91. Esta situação viola o artigo 12.° , n.° 3, alínea a), da Sexta Directiva, uma vez que esta disposição apenas prevê a aplicação de, no máximo, duas taxas reduzidas, para além da taxa normal. Porém, uma vez que a Comissão não invocou esta violação, não pode o Tribunal de Justiça conhecer dela no âmbito deste processo.

92. Para além disso, este regime fiscal pode atentar contra o princípio da neutralidade fiscal. Com efeito, aplicam-se a prestações iguais taxas de imposto diferentes.

93. O que não se altera pelo facto de, como alega o Governo francês, o montante a pagar pela subscrição variar em função da prestação e do tipo de cliente. Por exemplo, é verdade que os fornecimentos de electricidade de voltagem baixa e média podem consubstanciar prestações diferentes. Contudo, dentro de cada nível de voltagem aplicar-se-iam novamente, em termos efectivos, várias taxas de imposto sobre o valor acrescentado, de acordo com o consumo de electricidade e a proporção da parte a pagar em função do mesmo, que está sujeita à taxa normal de imposto sobre o valor acrescentado.

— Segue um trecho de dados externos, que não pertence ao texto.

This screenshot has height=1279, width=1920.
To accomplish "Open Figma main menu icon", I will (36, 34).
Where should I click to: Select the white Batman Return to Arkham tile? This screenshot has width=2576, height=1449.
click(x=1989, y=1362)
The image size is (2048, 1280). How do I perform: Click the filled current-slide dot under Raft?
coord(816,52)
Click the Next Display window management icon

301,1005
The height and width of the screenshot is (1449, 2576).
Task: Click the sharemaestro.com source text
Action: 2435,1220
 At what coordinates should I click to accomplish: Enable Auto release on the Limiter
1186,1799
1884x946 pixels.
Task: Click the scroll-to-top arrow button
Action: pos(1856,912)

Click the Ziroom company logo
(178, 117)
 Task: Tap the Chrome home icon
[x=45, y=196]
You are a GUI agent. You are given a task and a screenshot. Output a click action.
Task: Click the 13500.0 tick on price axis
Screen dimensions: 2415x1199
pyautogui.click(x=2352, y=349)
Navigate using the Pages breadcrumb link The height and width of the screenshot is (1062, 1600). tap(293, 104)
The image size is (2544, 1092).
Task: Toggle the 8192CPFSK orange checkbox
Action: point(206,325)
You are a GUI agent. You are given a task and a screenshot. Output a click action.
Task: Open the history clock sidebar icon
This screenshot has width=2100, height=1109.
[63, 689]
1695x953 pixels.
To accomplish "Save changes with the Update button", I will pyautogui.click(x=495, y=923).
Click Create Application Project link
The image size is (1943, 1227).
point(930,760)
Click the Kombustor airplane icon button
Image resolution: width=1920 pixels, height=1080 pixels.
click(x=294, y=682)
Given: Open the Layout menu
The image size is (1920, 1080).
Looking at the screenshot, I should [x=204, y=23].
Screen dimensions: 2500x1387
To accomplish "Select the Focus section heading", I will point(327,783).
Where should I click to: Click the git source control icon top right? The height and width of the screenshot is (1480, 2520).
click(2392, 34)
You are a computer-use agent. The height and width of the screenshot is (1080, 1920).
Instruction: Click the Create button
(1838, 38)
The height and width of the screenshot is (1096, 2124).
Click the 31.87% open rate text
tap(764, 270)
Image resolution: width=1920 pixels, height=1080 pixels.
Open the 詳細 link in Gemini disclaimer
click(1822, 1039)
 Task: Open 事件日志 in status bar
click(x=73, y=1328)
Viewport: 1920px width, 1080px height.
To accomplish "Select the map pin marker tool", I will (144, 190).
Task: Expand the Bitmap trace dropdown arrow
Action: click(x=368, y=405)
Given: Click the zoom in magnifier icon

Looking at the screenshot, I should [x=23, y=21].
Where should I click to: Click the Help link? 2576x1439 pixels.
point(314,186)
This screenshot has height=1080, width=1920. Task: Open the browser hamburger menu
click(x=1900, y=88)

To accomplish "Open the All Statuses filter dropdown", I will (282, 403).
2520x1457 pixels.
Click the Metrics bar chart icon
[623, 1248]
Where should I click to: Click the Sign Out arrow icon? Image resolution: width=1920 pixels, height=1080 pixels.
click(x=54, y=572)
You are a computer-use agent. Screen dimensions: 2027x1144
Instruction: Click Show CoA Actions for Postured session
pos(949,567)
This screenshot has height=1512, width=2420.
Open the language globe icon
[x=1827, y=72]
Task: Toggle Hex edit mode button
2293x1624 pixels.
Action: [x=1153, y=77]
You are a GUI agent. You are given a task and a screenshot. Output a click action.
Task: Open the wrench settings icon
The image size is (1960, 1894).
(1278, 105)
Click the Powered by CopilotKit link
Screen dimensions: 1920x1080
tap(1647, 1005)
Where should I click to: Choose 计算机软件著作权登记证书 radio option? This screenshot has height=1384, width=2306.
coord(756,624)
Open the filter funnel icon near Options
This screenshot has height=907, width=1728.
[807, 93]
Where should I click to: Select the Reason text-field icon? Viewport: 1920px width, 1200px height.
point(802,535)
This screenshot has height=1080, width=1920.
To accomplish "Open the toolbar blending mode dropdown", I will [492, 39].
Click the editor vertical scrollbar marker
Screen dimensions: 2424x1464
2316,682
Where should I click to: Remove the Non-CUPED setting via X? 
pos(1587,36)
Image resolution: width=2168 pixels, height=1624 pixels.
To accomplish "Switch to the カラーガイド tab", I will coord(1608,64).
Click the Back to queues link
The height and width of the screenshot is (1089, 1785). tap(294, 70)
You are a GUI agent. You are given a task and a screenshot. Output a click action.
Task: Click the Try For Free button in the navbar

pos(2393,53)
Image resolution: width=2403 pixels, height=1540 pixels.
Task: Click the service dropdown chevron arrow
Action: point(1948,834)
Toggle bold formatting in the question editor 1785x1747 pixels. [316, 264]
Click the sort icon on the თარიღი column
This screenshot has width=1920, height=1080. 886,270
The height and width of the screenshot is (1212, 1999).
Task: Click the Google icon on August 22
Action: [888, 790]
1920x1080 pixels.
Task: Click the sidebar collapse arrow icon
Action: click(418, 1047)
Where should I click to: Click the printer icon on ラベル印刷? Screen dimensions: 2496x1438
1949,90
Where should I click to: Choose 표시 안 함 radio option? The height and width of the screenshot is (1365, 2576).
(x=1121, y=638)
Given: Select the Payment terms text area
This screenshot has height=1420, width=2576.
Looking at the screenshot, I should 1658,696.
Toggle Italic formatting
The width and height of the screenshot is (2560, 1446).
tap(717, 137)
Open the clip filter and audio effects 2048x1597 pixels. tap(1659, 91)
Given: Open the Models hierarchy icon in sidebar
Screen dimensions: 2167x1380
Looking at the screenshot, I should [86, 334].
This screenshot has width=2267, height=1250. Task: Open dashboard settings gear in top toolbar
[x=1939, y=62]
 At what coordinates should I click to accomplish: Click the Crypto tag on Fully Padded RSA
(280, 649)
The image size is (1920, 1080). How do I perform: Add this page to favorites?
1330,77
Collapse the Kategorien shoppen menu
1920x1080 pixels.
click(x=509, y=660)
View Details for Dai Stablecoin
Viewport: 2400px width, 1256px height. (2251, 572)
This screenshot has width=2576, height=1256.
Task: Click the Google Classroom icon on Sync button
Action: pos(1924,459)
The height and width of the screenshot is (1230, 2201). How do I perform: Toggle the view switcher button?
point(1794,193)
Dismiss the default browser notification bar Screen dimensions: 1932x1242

94. De resto, o princípio da neutralidade fiscal também visa excluir «que mercadorias semelhantes, que estão em concorrência entre si, sejam tratadas de maneira diferente», como refere o Tribunal de Justiça . Trata-se, mais precisamente, de não falsear a concorrência entre os responsáveis pela colocação no mercado das mercadorias em questão.

95. Com efeito, é possível que, no momento aqui em apreço, a EDF e a GDF disponibilizassem, em França, vários modelos tarifários. Assim sendo, o regime fiscal terá afectado de forma diferente os vários tipos de cliente. Porém, a Comissão nada alegou quanto à efectiva existência de concorrência, à época, nos mercados franceses de fornecimento de gás natural e de electricidade e quanto ao risco de distorção dessa mesma concorrência entre os vários operadores no mercado que esse regime fiscal podia implicar.

96. Nestes termos, a Comissão não fez prova quanto a um pressuposto essencial da violação do princípio da neutralidade fiscal. Esta acusação não pode, pois, proceder.

VI - Despesas

97. A decisão sobre as despesas assenta no artigo 69.° , n.° 2, do Regulamento de Processo, em que se dispõe que a parte vencida é condenada nas despesas se a parte vencedora o tiver requerido. Uma vez que a República Francesa apresentou requerimento nesse sentido e que a acção deve ser julgada improcedente, deve a Comissão ser condenada nas despesas.

VII - Conclusões

98. Nos termos do exposto, propõe-se que se decida do seguinte modo:

«1) A acção é julgada improcedente.

2) A Comissão é condenada nas despesas.»